Amostra 13 - Na, K, Mg, Fe, Si, Al.

"NOTA - Mg fracamente, assim como Fe, e Na.

Al - traços
Bismuto - ausência
Sal de bismuto - presente

"Juntamos uma chapa espectrográfica das amostras 12 e 13 e de um sal puro de bismuto para comparação.

a) Dr. Álvaro Zamith
Rio, 25 de Abril de 1943.

Esta terceira série de pesquizas veio demonstrar entre nós pela primeira vez, que o resíduo calcinado da amigdala palatina tratada ou não pelo bismuto, - pois entre as amostras experimentadas havia testemunhas -, contem magnésio, ferro e sódio em quantidade pequena, o suficiente para que a sensibilidade do espectrograma o acuse, e alumínio ainda em mínima quantidade, ou segundo a expressão do técnico: "traços".

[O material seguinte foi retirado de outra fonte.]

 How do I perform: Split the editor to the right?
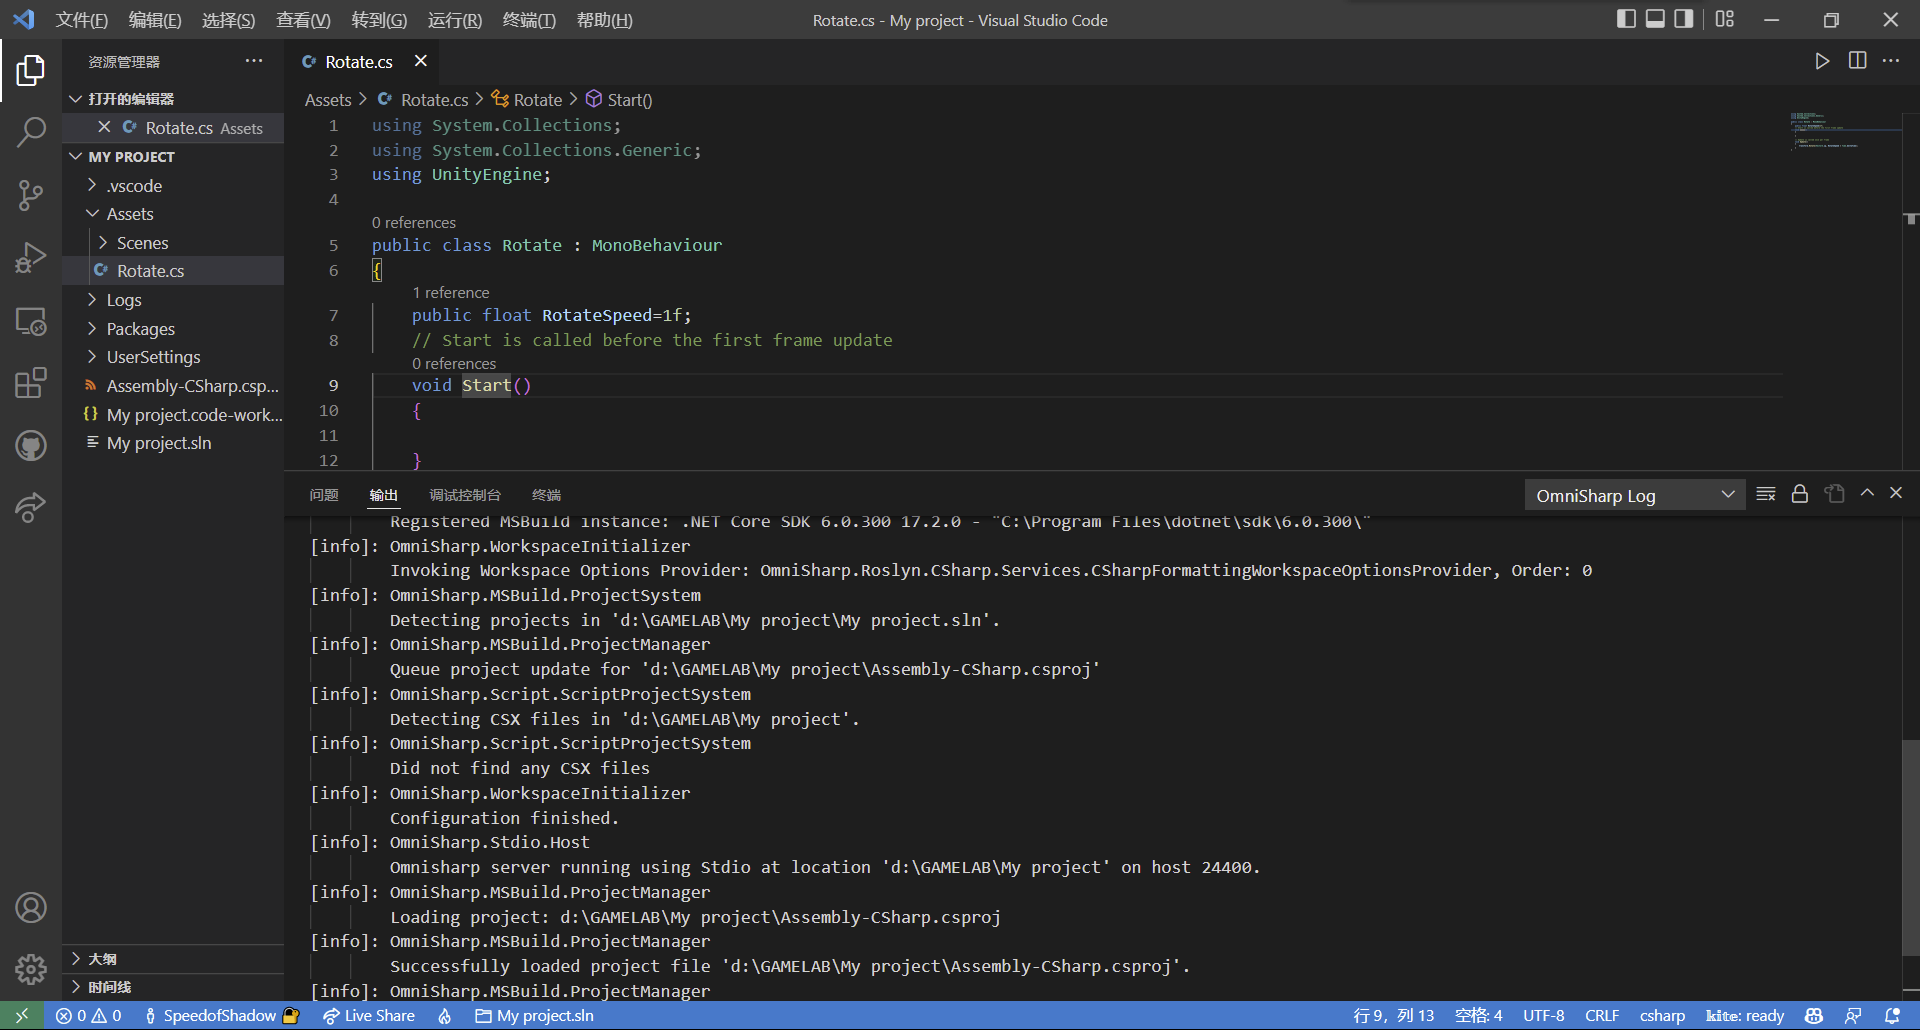click(x=1857, y=61)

Assim encerramos essa primeira experimentação realisada nos três laboratórios espectroquímicos de maior renome no Brasil, dois no Rio e um em São Paulo, com resultados inteiramente negativos quanto ao que nos propunhamos verificar. Nas mesmas condições de experimentação, com os mesmos aparelhos espectrografos, manejados por técnicos conceituados, os resultados foram concordantes em toda a linha. Podemos concluir pois:

1.°) A amigdala calcinada contem em natureza magnésio, ferro e sódio em pequena quantidade: "fracamente"; em mínima ainda o alumínio: "traços".

2.°) O bismuto nas condições acima experimentadas não foi evidenciado no parênquima amigdaliano.